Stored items
# # # # # # #

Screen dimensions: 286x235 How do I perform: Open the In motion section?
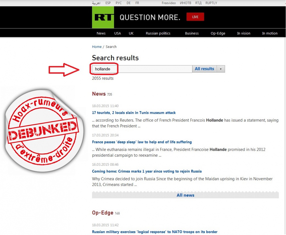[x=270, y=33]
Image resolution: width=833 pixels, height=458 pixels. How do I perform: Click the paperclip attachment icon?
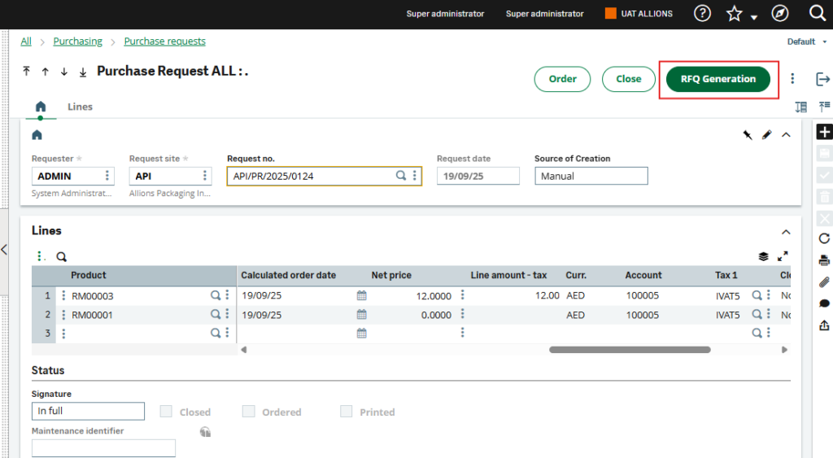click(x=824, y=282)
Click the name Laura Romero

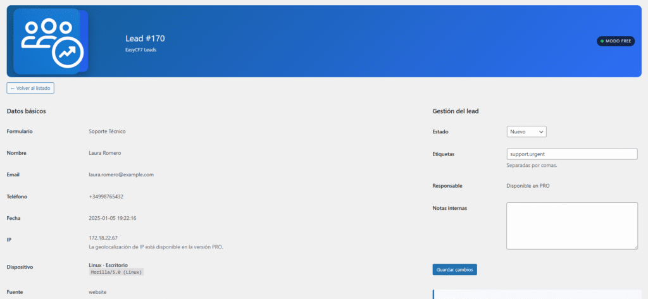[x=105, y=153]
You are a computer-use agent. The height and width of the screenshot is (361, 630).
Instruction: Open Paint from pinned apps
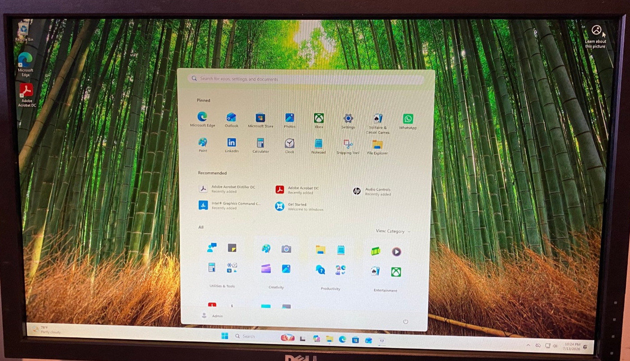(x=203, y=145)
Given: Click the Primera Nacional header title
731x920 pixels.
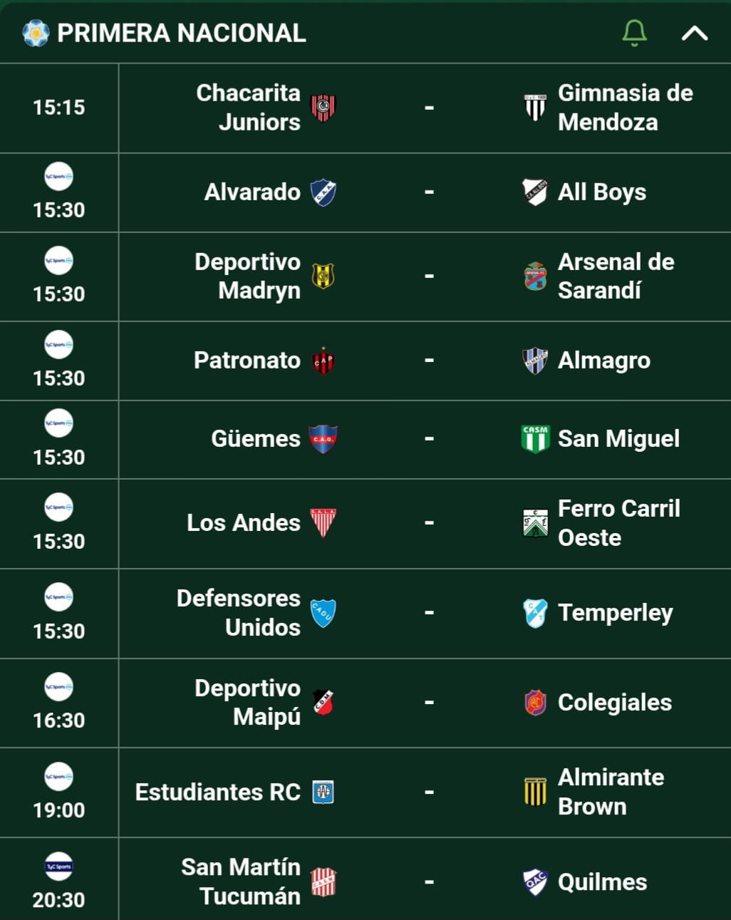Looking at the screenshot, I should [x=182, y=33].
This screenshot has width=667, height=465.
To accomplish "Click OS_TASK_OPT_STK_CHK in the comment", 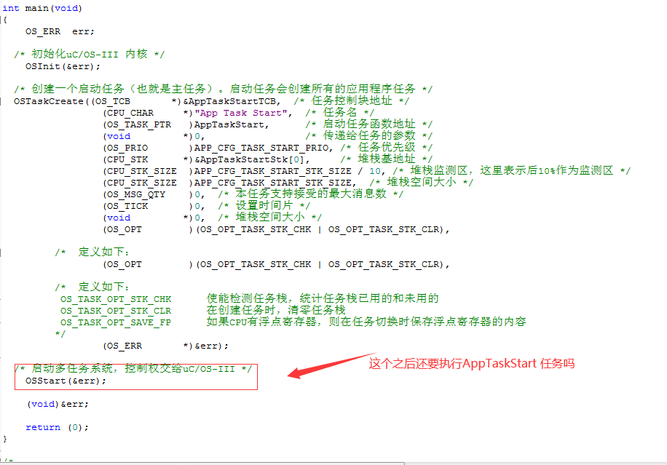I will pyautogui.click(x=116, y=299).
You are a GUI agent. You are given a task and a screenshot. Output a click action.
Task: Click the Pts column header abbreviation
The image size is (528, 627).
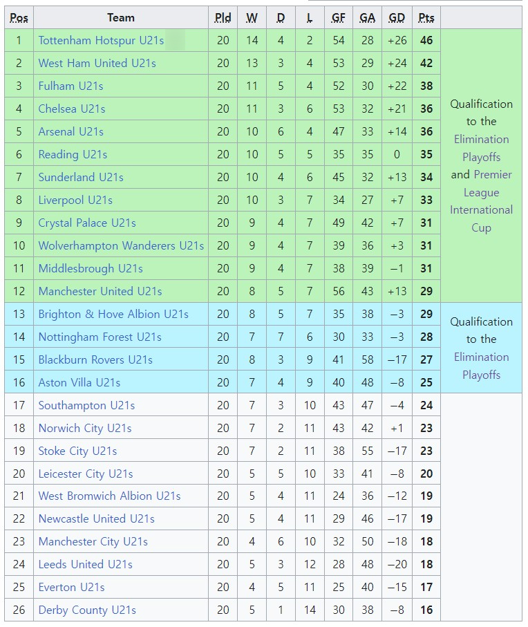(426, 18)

# # # # # # #

**WHAT NEEDS TO BE DONE**
In the entries above, find each line with the word "header" and copy it.

**TASK OUTPUT**
Given: Click the Primera Nacional header title
Task: Click the Pts column header abbreviation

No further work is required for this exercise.